Each line of the records below needs repeating exactly. Skip the pictures.

(Task inputs Opens)

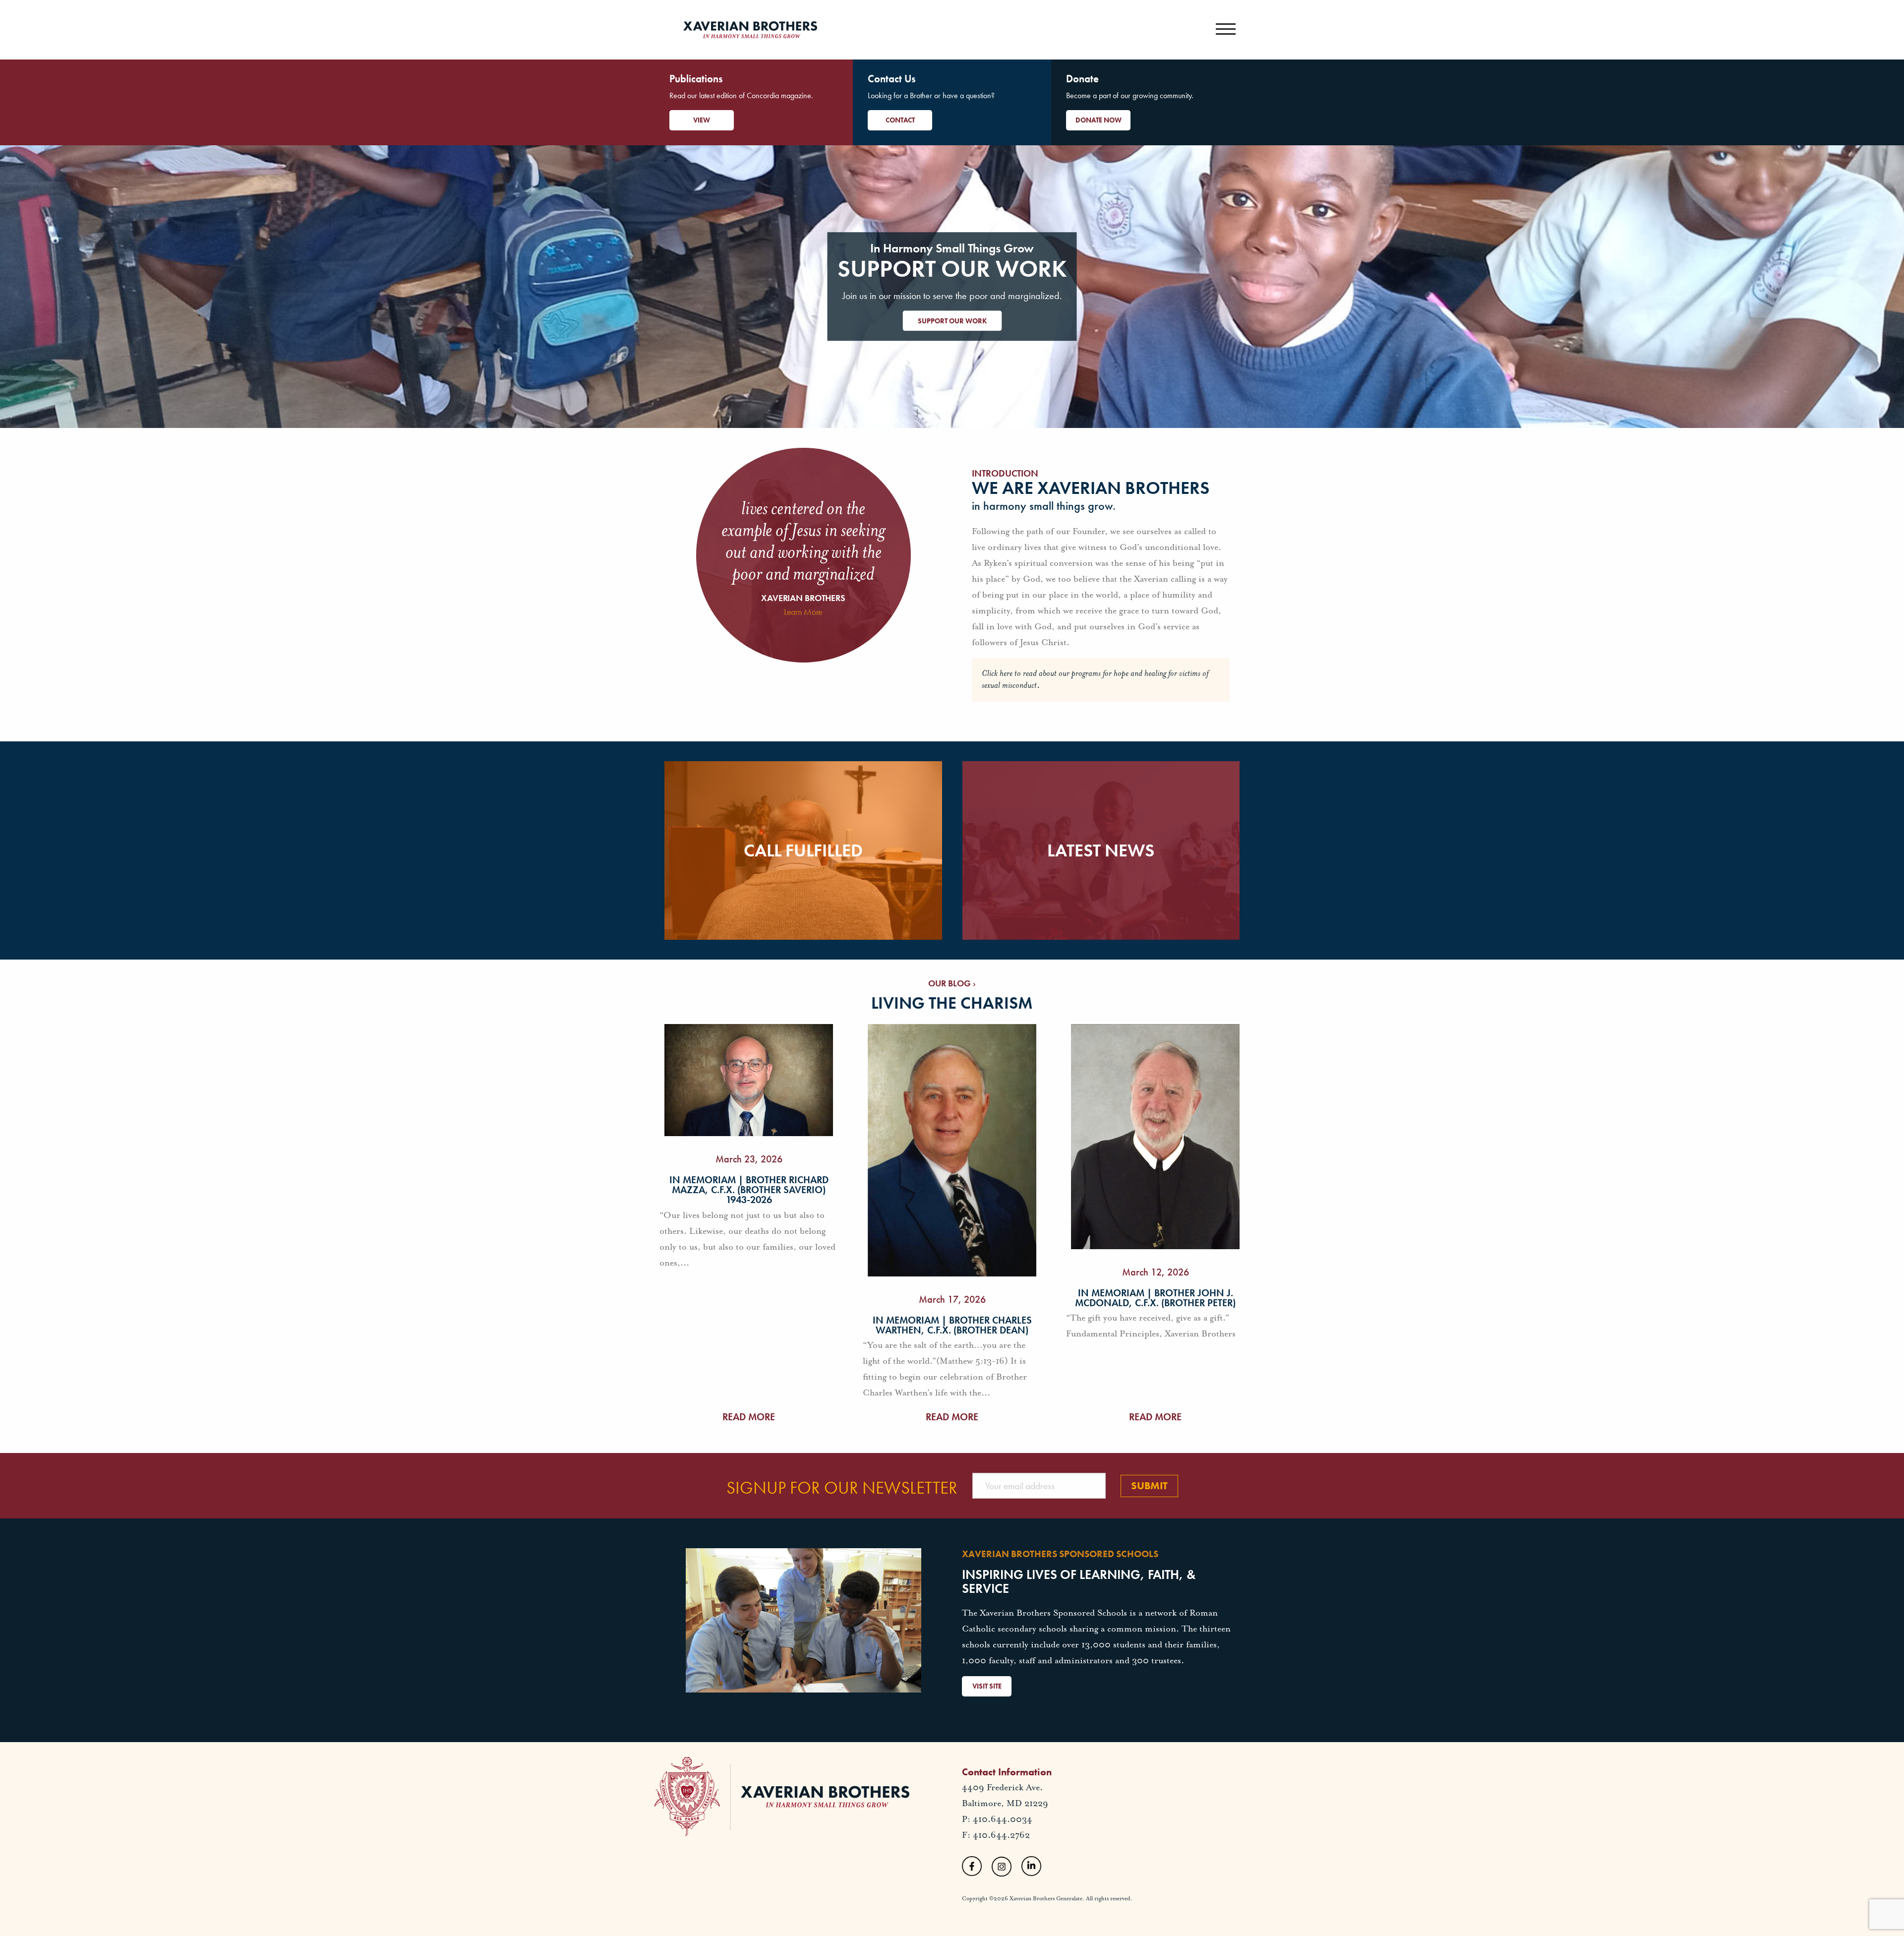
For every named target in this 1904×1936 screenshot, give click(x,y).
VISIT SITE (987, 1686)
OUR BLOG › (952, 983)
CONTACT (900, 120)
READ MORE (748, 1416)
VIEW (701, 120)
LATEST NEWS (1100, 850)
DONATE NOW (1098, 120)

(Task inputs Closes)

→ **Task result**
For every named target in this 1904×1936 screenshot, give click(x,y).
VISIT SITE (987, 1686)
OUR BLOG › (952, 983)
CONTACT (900, 120)
READ MORE (748, 1416)
VIEW (701, 120)
LATEST NEWS (1100, 850)
DONATE NOW (1098, 120)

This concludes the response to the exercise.